Data listing:

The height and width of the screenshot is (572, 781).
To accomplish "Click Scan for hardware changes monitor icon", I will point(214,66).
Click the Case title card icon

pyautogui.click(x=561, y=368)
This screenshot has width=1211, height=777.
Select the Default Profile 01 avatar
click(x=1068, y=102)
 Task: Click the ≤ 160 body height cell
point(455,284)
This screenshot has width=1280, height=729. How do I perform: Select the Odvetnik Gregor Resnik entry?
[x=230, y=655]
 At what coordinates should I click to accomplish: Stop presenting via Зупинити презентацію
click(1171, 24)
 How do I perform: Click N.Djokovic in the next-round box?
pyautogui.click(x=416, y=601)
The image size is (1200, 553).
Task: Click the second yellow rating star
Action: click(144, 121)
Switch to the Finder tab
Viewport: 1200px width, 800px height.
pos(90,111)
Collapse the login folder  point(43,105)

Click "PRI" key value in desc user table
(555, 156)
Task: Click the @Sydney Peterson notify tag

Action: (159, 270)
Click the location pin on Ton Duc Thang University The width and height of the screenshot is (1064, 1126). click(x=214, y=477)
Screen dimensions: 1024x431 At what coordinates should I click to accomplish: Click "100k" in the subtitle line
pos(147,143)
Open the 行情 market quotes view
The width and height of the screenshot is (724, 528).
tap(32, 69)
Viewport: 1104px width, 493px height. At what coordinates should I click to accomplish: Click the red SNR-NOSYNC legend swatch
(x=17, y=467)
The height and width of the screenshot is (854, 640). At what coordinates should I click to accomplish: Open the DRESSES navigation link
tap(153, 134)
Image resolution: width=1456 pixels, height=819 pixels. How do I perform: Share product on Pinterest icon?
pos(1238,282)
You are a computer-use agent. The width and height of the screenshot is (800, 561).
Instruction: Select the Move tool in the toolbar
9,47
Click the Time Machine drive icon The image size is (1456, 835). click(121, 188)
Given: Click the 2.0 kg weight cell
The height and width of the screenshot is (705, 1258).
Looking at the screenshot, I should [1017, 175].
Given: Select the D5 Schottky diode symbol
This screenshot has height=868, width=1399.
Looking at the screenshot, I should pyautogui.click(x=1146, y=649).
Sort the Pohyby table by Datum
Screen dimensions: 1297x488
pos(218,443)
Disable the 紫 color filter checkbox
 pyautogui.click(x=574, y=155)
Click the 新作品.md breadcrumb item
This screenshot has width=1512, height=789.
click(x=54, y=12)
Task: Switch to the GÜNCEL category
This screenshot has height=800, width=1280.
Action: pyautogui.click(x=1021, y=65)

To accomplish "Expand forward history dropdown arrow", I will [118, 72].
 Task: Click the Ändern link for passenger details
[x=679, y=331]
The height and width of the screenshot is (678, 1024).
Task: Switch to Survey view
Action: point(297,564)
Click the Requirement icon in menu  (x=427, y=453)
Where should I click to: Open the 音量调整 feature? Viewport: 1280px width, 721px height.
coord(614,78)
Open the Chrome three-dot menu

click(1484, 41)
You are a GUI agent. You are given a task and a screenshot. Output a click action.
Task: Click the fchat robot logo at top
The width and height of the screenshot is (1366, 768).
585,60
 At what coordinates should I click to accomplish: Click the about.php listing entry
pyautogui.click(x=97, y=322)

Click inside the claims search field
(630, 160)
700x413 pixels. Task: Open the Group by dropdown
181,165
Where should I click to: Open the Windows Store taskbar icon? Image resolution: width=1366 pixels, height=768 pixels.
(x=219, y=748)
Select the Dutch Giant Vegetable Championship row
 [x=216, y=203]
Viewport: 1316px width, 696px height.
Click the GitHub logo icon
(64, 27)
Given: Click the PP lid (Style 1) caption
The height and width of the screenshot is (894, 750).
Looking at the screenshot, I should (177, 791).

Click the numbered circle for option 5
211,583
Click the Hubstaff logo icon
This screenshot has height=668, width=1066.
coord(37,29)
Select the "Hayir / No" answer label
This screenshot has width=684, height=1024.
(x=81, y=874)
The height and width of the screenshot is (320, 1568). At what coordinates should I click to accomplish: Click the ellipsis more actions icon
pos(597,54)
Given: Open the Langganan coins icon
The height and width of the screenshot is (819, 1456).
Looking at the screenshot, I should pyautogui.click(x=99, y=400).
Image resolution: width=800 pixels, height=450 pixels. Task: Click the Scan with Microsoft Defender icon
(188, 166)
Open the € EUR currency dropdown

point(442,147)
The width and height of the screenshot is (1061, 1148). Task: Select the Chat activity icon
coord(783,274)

* _Aim_:
Lay out as a numbered list the records from their first line through the line containing "Looking at the screenshot, I should [1017, 175].", with that line included and blank lines omitted.

* _Complete answer_:
1. The height and width of the screenshot is (572, 781).
2. To accomplish "Click Scan for hardware changes monitor icon", I will point(214,66).
3. Click the Case title card icon
4. pyautogui.click(x=561, y=368)
5. This screenshot has width=1211, height=777.
6. Select the Default Profile 01 avatar
7. click(x=1068, y=102)
8.  Task: Click the ≤ 160 body height cell
9. point(455,284)
10. This screenshot has width=1280, height=729. How do I perform: Select the Odvetnik Gregor Resnik entry?
11. [x=230, y=655]
12.  At what coordinates should I click to accomplish: Stop presenting via Зупинити презентацію
13. click(1171, 24)
14.  How do I perform: Click N.Djokovic in the next-round box?
15. pyautogui.click(x=416, y=601)
16. The image size is (1200, 553).
17. Task: Click the second yellow rating star
18. Action: click(144, 121)
19. Switch to the Finder tab
20. Viewport: 1200px width, 800px height.
21. pos(90,111)
22. Collapse the login folder  point(43,105)
23. Click "PRI" key value in desc user table
24. (555, 156)
25. Task: Click the @Sydney Peterson notify tag
26. Action: (159, 270)
27. Click the location pin on Ton Duc Thang University The width and height of the screenshot is (1064, 1126). click(x=214, y=477)
28. Screen dimensions: 1024x431 At what coordinates should I click to accomplish: Click "100k" in the subtitle line
29. pos(147,143)
30. Open the 行情 market quotes view
31. The width and height of the screenshot is (724, 528).
32. tap(32, 69)
33. Viewport: 1104px width, 493px height. At what coordinates should I click to accomplish: Click the red SNR-NOSYNC legend swatch
34. (x=17, y=467)
35. The height and width of the screenshot is (854, 640). At what coordinates should I click to accomplish: Open the DRESSES navigation link
36. tap(153, 134)
37. Image resolution: width=1456 pixels, height=819 pixels. How do I perform: Share product on Pinterest icon?
38. pos(1238,282)
39. You are a computer-use agent. The width and height of the screenshot is (800, 561).
40. Instruction: Select the Move tool in the toolbar
41. 9,47
42. Click the Time Machine drive icon The image size is (1456, 835). click(121, 188)
43. Given: Click the 2.0 kg weight cell
44. The height and width of the screenshot is (705, 1258).
45. Looking at the screenshot, I should [1017, 175].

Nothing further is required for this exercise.